Time and again, I’ve walked the aisles and fields at our Antique Motorcycle Club of America (AMCA) meets only to observe that practically everyone I encounter joined the club during the late 1960s or the ’70s or ’80s, an outgrowth of his biker days marked by the maturing of tastes and aided by newfound disposable income. Consequently, there’s a generational cliff starting at about 1990 that we need to backfill and infuse with the love of old machines. We have to do a better job of getting more 20 somethings involved in the old bike scene or many of our most treasured machines will be exported overseas to fuel the growing demand for vintage Americana elsewhere in the world.

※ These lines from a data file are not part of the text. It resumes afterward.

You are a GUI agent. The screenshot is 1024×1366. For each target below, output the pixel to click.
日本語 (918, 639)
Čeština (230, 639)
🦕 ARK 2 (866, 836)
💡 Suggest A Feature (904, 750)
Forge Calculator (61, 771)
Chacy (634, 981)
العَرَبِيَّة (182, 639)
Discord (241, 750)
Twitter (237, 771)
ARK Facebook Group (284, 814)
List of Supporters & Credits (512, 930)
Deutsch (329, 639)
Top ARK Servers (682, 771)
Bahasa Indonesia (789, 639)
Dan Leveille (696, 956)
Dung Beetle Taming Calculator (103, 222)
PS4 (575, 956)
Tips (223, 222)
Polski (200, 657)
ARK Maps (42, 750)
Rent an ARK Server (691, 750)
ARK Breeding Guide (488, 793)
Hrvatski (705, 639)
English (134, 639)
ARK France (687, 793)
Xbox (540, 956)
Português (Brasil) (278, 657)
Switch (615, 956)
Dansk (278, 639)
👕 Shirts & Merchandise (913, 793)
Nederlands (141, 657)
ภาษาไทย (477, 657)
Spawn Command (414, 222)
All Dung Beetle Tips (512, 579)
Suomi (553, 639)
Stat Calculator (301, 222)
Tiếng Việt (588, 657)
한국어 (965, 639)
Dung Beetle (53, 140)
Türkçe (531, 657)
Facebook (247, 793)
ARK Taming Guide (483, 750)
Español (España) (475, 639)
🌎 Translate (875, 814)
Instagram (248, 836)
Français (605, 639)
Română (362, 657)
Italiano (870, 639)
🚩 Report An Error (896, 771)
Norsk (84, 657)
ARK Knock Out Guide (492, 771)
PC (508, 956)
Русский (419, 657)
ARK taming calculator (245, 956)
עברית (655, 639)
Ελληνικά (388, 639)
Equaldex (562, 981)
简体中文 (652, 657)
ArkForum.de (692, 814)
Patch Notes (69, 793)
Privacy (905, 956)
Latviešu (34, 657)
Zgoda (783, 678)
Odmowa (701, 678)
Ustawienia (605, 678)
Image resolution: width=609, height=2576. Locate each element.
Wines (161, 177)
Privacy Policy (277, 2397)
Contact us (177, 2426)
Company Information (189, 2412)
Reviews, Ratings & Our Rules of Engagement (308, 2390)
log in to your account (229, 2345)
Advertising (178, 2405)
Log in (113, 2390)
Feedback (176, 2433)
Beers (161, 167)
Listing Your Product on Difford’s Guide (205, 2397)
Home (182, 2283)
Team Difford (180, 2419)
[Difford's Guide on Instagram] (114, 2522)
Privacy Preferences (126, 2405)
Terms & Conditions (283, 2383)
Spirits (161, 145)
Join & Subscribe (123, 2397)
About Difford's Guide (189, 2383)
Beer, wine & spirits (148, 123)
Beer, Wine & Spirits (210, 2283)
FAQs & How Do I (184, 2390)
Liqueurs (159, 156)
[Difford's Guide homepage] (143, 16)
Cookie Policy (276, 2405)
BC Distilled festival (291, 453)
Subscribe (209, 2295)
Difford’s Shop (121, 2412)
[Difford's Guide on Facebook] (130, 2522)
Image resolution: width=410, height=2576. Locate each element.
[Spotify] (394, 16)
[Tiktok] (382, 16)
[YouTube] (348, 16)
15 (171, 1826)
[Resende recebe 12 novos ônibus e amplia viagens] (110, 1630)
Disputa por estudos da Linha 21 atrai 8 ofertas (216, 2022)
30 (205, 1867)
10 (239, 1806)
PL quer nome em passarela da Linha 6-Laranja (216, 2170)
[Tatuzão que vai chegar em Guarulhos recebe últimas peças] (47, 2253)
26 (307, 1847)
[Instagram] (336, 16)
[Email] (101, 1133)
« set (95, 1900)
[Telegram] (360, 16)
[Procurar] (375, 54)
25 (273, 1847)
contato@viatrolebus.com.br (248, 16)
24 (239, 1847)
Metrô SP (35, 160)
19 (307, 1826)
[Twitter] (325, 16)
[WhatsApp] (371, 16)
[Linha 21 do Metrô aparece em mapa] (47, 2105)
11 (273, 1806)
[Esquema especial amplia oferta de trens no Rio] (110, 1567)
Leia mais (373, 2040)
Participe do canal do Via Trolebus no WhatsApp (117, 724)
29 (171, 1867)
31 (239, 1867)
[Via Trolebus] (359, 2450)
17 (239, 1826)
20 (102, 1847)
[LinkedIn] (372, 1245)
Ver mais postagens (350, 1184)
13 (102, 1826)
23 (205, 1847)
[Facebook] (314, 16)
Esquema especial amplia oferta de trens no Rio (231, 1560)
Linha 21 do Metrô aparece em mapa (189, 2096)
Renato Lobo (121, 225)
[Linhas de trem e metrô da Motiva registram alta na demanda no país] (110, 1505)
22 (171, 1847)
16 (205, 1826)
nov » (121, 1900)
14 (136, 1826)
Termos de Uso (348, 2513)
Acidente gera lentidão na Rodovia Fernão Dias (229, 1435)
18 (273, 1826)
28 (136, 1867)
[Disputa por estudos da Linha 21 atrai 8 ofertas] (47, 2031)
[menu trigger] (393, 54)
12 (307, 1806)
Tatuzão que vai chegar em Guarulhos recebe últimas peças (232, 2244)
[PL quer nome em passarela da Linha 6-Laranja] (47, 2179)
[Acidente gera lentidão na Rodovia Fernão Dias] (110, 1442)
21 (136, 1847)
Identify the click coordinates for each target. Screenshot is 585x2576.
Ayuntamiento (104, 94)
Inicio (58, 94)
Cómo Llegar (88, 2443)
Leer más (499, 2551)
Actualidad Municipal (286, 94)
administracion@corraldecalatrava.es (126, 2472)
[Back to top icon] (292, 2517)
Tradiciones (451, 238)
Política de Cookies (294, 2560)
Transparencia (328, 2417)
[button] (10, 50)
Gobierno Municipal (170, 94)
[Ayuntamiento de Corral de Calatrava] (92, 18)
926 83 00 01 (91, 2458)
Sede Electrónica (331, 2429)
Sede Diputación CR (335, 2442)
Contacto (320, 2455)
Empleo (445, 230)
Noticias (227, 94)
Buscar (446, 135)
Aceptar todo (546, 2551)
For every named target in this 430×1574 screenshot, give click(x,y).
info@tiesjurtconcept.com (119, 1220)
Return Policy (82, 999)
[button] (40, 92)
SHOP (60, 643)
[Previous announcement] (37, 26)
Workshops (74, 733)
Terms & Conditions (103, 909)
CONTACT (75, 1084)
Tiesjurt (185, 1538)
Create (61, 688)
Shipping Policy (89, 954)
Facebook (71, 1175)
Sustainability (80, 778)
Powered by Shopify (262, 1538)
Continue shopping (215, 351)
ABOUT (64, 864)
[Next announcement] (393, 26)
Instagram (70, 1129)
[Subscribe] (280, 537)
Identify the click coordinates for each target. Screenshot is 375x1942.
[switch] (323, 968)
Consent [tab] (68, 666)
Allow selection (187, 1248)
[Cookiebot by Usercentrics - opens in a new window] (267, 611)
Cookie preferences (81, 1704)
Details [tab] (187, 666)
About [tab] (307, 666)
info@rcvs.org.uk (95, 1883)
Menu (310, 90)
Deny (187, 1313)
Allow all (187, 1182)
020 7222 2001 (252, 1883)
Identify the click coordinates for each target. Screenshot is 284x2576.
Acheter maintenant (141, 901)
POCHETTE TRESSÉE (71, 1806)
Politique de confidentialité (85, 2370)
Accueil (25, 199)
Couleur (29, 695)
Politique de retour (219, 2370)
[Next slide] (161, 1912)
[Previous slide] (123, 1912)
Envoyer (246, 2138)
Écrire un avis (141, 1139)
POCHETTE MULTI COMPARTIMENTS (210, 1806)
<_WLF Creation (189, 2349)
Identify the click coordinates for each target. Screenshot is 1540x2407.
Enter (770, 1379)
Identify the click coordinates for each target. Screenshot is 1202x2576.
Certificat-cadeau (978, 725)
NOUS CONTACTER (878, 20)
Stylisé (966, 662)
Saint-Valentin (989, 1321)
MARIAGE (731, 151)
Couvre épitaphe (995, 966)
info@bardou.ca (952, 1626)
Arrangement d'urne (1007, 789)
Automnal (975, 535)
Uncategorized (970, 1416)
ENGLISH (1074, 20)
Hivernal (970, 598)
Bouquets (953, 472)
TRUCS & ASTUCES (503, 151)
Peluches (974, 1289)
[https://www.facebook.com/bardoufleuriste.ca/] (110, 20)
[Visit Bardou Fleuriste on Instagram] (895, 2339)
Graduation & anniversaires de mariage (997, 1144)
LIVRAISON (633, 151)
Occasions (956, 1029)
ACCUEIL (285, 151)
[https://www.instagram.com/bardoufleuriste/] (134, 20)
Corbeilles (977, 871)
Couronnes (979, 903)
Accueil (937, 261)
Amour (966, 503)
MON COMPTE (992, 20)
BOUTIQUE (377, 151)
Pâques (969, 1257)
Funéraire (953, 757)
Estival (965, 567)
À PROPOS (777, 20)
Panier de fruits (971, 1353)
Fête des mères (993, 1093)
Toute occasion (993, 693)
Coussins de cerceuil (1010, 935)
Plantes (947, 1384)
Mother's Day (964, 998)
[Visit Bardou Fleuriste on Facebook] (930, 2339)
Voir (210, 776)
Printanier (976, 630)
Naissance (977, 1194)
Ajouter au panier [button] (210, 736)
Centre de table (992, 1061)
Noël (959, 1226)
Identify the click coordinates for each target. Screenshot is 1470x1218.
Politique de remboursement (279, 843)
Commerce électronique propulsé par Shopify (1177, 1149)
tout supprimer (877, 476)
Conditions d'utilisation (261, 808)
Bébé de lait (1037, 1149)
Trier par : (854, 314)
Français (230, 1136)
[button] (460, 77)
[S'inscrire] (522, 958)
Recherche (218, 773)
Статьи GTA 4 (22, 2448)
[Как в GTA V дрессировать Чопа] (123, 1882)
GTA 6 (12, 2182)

Thankfully, Buck (short for Buckley) Carson of Livingston, Texas, is one of the young guns in the club who, at 23 years old, is not only a vintage motorcycle enthusiast, but a leader in the field, making a difference with his energy and efforts among members of his generation. You see, Buck has a weekly Internet-based radio blog show called Classic Chrome on The Road Hawgs Radio Network. He’s heard by 98,000 listeners during his 7 p.m. (Central Standard Time) worldwide broadcast. Each show, he and guests explore topics like old motorcycles and the culture surrounding them, tech-related stories, book reviews, etc. Whatever strikes his fancy regarding the vintage bike scene.
His love for old machines is steeped in his family’s involvement in the sport. His grandfather and dad, Mike (a diehard trials and enduro competitor), were collectors and enthusiasts themselves, and they took Buck under their wings, tutoring him about old iron. First up was a cosmetic restoration of his granddad’s 1982 FLT about eight years ago. That experience fully baked the love for old bikes into Buck’s DNA. Currently, the Carsons’ combined private collection includes about 90 motorcycles, a mix of American, English, and European machines. The assemblage goes by the name Carson Classic Motors and is housed in a 3,600-sq-ft. steel building that’s been expanded many times. I suspect the business will continue to grow exponentially well into the future if Buck has final say in company matters.
The 1931 V model featured here is part of the Carson collection and represents the classic bobber style. The bike came about after a conversation that Mike and Buck had with John Cullere, a noted VL expert and restorer with an extensive collection of VL parts. John had restored a VL for their mutual friend Scott Byrd, and the Carsons loved his work, commissioning him to build this VL bobber. They wanted it built to a 1930s-’40s bobber theme, to be period correct, and bulletproof in terms of ridability.